“The service provider invested participant accounts in the plan’s default fund, rather than in the various funds selected by the participants. This “misdirection” of funds had been going on for a number of months. Did this case involve a failure to operate the plan in accordance with its written terms?
Generally speaking, the first step in any correction analysis is to determine the type of problem. Does the error impact the planfs qualified status? Is it a prohibited transaction? Is it a fiduciary breach? This is important because the IRS remedial program known as the Employee Plans Compliance Resolution System or “EPCRS” (see IRS Revises Correction Program with New Corrections ) can only be used to fix certain types of defects.

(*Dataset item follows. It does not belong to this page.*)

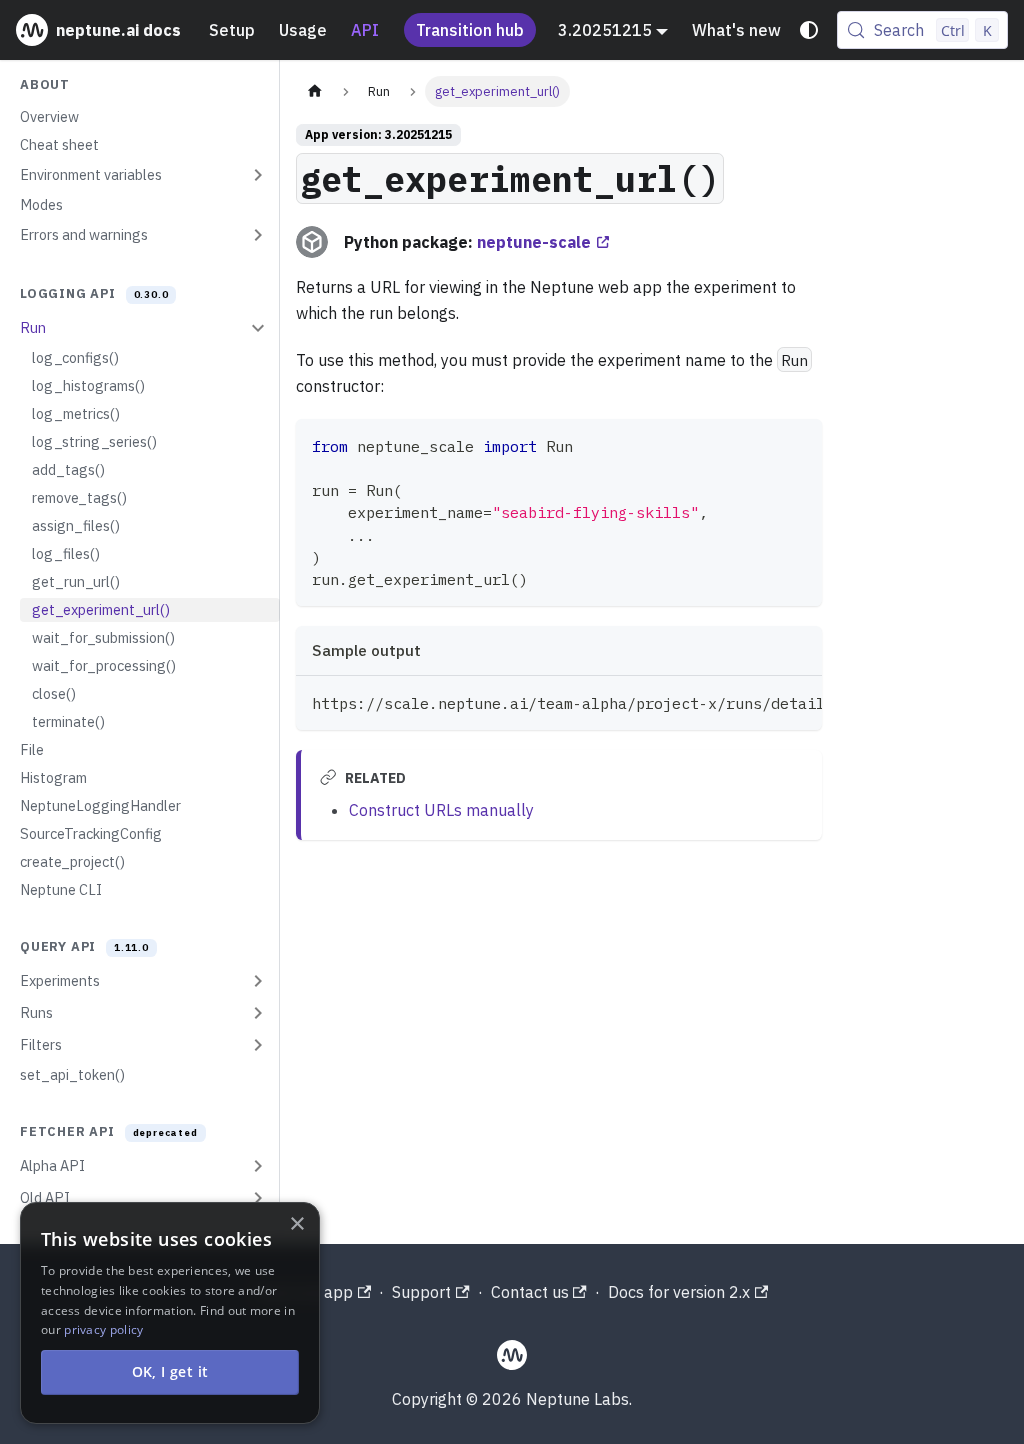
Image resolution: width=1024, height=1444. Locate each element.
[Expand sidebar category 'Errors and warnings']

For 401(k) plans, EPCRS is available to correct only defects amounting to “qualification failures”. that is, defects that jeopardize the tax-qualified status of the plan. Qualification failures fall into three categories:
- “plan document failures”, failures to keep the plan document up-to-date with the law and the current requirements of Internal Revenue Code qualified plan rules;
- “demographic failures”, failures to satisfy the non-discrimination, participation and coverage rules; and
- “operational failures”, failures to operate the plan in accordance with its written terms.
In addition, depending on the type of defect(s) at issue, EPCRS may prescribe a specific correction methodology. Finally, not all types of defects are eligible for correction under each of EPCRS component programs.
So what did we have here? In our case, plan document and demographic failures were clearly not at issue. But did this case involve a failure to operate the plan in accordance with its written terms? It could be logically argued that the answer is no. This is because the defect involved the failure to follow the terms of participant enrollment forms, which are arguably documents separate and distinct from the plan document. Thus, the failure to follow the forms could not result in an operational failure, which only occurs if there is a failure to follow the plan document.”